Assigned task
Scanning the entries below, copy every line that contains the word "computer".
++++ Supplied data
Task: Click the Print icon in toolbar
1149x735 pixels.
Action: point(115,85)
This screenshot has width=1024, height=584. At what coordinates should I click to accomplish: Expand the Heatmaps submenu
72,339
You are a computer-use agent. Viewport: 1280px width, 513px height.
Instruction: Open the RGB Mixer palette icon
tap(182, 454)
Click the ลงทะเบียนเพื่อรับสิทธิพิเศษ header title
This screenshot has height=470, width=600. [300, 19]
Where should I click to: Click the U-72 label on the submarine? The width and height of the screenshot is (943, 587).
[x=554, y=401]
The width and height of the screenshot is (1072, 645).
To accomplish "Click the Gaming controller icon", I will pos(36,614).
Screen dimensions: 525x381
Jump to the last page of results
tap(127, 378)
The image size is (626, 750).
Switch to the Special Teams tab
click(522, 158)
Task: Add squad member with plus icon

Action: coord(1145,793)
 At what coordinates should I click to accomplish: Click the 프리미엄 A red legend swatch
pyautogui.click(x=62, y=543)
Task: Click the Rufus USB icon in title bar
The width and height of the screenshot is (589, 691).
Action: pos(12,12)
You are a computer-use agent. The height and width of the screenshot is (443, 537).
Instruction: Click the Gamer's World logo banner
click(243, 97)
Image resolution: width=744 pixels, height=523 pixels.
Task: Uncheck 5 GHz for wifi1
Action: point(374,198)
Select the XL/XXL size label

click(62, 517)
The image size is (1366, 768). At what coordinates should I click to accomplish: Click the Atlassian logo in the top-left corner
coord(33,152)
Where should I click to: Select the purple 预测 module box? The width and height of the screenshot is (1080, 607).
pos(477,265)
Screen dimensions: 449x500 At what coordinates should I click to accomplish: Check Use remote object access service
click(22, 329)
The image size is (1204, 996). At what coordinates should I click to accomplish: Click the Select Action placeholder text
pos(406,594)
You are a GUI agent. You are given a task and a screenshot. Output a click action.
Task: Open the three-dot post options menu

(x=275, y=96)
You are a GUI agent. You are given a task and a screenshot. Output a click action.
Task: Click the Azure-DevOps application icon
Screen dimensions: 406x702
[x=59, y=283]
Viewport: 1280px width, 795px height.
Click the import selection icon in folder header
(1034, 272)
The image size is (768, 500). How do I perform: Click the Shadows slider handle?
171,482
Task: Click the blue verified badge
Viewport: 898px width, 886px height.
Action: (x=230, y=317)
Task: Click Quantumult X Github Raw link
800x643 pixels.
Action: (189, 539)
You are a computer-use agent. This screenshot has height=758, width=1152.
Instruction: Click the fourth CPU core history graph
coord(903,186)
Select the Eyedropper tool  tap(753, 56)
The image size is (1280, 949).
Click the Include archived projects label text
++++++++
Result for this task
You are a computer-use agent. Viewport: 1280px width, 513px height.
You are a computer-use agent. The height and width of the screenshot is (443, 537).
You are a computer-use agent. This screenshot has height=758, width=1152.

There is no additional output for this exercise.